Obama Vetoes Keystone XL Pipeline Bill




Why buy oil from Canada when we can buy it from our Muslim "friends" in Saudi Arabia? 

If they're so concerned about carbon emissions wouldn't oil contained in a pipe be a better solution than trucks and trains hauling the oil through the United States?





We need 67 votes to override the veto. 

Perhaps if Republicans vow they'll get Edward Snowden to check for leaks it'll pass.   








President Barack Obama on Tuesday swiftly delivered on his vow to veto a Republican bill approving the Keystone XL oil pipeline from Canada, leaving the long-debated project in limbo for another indefinite period.

The Senate received Obama's veto message and Senate Majority Leader Mitch McConnell immediately countered by announcing the Republican-led chamber would attempt to overturn the veto by March 3.

Obama rejected the bill hours after it was sent to the White House. Republicans passed the bill to increase pressure on Obama to approve the pipeline, a move the president said would bypass a State Department process that will determine whether the project is in the U.S. national interest.

"Through this bill, the United States Congress attempts to circumvent longstanding and proven processes for determining whether or not building and operating a cross-border pipeline serves the national interest," Obama wrote in his veto message.

Republicans, who support the project because of its job-creation potential, made passing a bill a top priority after gaining control of the U.S. Senate and strengthening their majority in the House of Representatives in November elections.

The bill passed by 270-152 in the House earlier this month and cleared the Senate in January. Despite their majority in the Senate, Republicans are four votes short of being able to override Obama's veto.

They have vowed to attach language approving the pipeline in a spending bill or other legislation later in the year that the president would find difficult to reject.

Obama has played down Keystone XL's ability to create jobs and raised questions about its effects on climate change.

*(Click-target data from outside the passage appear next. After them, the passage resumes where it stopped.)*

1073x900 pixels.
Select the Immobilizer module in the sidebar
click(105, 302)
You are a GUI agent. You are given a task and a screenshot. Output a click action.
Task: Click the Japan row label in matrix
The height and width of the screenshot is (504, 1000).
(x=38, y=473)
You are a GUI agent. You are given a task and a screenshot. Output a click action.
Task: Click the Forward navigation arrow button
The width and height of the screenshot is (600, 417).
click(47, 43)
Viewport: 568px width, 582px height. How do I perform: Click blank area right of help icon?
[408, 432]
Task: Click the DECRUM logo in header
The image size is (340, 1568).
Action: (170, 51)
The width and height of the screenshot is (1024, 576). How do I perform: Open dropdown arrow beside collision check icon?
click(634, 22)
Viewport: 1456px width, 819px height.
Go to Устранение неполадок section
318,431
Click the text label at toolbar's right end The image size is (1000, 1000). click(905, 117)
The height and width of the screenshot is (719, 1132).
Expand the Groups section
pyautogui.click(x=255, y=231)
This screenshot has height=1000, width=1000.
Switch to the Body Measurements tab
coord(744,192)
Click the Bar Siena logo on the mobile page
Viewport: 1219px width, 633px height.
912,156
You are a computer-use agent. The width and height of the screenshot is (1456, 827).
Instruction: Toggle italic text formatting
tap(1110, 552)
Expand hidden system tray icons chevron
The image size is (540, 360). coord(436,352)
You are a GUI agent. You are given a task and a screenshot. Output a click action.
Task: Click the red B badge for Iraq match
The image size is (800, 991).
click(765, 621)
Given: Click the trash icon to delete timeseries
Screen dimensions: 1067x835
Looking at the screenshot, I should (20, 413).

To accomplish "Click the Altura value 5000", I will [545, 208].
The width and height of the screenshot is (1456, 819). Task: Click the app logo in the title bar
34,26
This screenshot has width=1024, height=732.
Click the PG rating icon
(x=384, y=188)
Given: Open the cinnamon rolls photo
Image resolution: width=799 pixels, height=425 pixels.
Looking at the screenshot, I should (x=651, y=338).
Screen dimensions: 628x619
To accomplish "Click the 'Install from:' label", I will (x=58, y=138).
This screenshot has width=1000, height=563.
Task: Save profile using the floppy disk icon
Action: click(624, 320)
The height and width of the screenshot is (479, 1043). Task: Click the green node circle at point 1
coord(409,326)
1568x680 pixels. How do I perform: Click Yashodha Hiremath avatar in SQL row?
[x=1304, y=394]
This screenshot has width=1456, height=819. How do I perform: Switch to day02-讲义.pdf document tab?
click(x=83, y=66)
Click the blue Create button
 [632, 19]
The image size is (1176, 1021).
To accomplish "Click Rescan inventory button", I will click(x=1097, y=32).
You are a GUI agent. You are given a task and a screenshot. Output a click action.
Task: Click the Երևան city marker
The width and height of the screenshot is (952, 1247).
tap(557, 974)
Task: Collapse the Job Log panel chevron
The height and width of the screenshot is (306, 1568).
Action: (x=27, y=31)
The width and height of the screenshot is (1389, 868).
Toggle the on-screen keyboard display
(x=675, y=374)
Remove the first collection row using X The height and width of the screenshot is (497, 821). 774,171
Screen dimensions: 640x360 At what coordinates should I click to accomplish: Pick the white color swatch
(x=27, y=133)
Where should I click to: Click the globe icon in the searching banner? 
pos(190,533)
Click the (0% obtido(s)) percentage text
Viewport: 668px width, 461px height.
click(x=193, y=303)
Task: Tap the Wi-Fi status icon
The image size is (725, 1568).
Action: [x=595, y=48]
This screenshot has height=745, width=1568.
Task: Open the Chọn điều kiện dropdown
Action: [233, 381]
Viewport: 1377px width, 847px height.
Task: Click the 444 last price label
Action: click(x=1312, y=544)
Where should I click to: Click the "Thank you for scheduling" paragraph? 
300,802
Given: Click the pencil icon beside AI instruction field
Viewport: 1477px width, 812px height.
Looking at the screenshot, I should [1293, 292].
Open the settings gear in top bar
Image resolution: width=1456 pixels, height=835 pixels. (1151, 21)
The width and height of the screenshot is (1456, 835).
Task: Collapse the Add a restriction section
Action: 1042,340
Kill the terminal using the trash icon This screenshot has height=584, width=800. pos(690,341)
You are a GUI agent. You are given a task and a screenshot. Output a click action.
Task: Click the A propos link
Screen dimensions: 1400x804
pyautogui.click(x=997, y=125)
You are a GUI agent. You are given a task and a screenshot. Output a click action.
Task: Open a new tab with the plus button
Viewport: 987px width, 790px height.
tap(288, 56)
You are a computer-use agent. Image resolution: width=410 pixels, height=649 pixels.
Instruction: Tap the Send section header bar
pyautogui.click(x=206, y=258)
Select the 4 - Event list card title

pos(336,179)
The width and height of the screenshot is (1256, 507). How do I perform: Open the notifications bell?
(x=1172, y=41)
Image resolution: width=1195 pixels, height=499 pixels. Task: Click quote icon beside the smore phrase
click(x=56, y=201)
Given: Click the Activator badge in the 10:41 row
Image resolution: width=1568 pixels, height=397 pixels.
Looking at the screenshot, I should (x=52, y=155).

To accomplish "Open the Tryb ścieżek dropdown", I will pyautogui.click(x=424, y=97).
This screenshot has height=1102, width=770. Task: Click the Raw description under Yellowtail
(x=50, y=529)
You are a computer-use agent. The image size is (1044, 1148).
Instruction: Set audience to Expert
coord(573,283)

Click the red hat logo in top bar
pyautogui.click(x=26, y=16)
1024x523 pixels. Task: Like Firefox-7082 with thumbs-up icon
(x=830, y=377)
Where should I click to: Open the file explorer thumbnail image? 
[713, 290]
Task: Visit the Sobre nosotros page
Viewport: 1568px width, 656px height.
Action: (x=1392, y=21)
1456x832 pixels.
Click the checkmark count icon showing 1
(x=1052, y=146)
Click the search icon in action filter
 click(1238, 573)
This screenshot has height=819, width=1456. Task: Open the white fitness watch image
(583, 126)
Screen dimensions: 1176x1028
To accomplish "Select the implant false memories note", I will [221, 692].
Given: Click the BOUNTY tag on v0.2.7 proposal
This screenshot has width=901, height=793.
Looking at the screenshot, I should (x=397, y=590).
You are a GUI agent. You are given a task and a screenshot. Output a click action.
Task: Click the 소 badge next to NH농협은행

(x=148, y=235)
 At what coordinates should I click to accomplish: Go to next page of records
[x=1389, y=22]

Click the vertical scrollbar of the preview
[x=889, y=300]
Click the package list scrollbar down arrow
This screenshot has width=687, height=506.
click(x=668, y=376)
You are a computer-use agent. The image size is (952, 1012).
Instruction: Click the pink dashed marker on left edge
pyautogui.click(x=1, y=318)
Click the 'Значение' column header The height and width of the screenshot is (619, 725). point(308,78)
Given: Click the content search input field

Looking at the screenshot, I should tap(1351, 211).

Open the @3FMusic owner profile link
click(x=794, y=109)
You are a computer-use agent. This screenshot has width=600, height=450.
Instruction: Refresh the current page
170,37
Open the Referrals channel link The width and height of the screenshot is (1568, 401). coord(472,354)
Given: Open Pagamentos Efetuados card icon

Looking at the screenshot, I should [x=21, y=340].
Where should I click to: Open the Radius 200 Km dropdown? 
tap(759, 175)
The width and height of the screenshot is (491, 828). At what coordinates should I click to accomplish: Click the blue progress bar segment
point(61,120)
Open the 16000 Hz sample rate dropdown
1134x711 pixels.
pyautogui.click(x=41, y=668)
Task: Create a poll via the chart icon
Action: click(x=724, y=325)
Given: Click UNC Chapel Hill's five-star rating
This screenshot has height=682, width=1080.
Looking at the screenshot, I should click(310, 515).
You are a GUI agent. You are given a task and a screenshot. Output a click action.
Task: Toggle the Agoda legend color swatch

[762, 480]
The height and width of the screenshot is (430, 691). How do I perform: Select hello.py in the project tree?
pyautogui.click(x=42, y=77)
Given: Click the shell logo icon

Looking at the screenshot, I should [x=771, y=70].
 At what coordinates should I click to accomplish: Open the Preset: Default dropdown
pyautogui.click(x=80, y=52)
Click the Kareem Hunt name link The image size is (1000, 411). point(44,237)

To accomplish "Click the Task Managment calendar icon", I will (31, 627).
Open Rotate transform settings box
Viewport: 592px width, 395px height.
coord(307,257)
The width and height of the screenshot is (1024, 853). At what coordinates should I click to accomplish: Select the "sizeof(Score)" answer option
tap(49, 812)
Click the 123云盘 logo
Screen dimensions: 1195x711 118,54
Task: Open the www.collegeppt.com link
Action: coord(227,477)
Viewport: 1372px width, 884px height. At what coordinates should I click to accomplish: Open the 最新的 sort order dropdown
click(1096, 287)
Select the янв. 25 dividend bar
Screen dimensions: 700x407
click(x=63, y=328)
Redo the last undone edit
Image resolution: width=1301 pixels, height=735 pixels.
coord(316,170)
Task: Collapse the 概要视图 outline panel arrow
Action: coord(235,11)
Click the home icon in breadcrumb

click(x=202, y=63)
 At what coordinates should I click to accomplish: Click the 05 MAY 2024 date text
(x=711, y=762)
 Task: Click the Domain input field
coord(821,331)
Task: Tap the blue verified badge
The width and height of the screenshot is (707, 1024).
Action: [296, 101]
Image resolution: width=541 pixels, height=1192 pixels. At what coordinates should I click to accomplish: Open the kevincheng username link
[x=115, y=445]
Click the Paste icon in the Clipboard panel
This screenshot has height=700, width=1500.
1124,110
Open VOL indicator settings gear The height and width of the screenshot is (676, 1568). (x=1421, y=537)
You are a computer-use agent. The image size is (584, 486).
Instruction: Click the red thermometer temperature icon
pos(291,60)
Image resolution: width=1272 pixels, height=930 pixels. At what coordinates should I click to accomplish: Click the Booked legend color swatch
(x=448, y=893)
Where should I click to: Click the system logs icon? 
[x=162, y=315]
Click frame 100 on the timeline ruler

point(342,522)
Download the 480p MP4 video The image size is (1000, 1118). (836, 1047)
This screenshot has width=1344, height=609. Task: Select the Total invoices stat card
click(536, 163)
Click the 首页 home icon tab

Environmentalists, who made up part of the coalition that elected the president in 2008 and 2012, oppose the project because of the carbon emissions involved in getting the oil it would carry out of Canadian tar sands.

TransCanada Corp's pipeline would carry 830,000 barrels a day of mostly Canadian oil sands petroleum to Nebraska en route to refineries and ports along the U.S. Gulf. It has been pending for more than six years.